Annuities are structured plans in which the annuitant (the person or entity paying the monthly premiums) has an interest. The annuitant is typically insured against an event such as death or disability. These are called variable annuities and are used in situations where the annuitant does not have an investment income. The insurance company or other entity to provide the annuitant with a fixed amount to invest in a specified amount of funds. This is called a variable annuity. The annuitant invests the money in an underlying fixed annuity or a bond. The fixed annuities provide tax-deferred income while the bonds do not.
Fixed annuities are more flexible and give the investor a higher return. A fixed annuitant is generally not allowed to withdraw money from their annuities. They also have a fixed interest rate. Some fixed annuities include a cash value option. The cash value option gives the annuitant a predetermined amount to put into the cash value account and earns interest on the money over time. The investment income is not taxed.
The annuitant can use the fixed annuities to invest in either an indexed or non-indexed annuities. The indexed annuities are the least flexible and pay a fixed interest rate on an interest only basis. The non-indexed annuities pay the investor a variable interest rate and do not invest the annuitant’s principal.
The annuitants can also opt to choose between a variable annuity or a non-variable annuities. Variable annuities are less flexible in that they offer a higher return and tax-deferred investment. The non-variable annuities are the most flexible of all, since the investment money is invested at the time of the annuitant’s initial enrollment. Annuity payments are usually made within a certain time frame.
Investing in annuities is typically done through an insurance broker. The broker helps the investor selects the type of annuitant and purchase the annuitant’s annuities.

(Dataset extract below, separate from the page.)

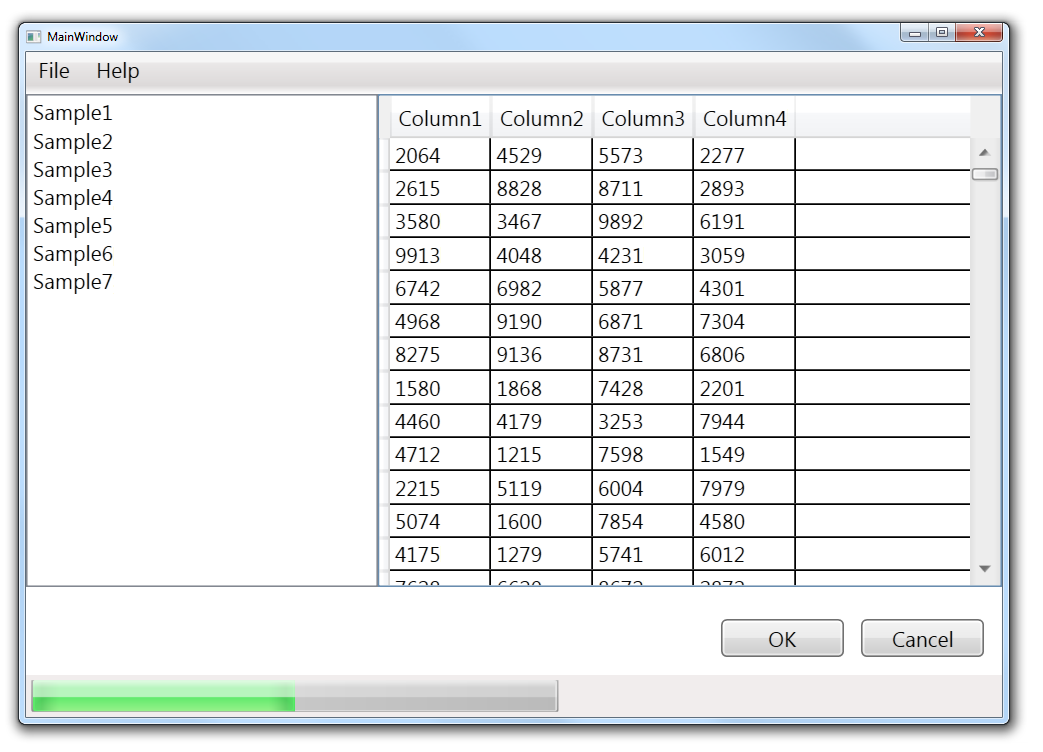The height and width of the screenshot is (752, 1043).
Task: Click the Column4 header
Action: 745,119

When you purchase an annuitant’s annuities the insurance broker also helps manage the investment.
In general, the investment in the annuity is recommended for people who have little or no savings and need to supplement their income by investing their retirement fund in an investment vehicle. People who have investments but need a steady stream of income can use an annuity as a supplement to their other income streams. Most of the people who use annuities also find that they earn enough in the years after they retire.
It is important to remember that the annuity policies are designed for your financial needs and they do not provide any guarantee that you will live long. You should review your investment portfolio periodically for growth opportunities and, if necessary, discontinue your investment. annuity policies should be bought after careful planning. annuity plans should be well researched before investing so that you know where you are going with the money.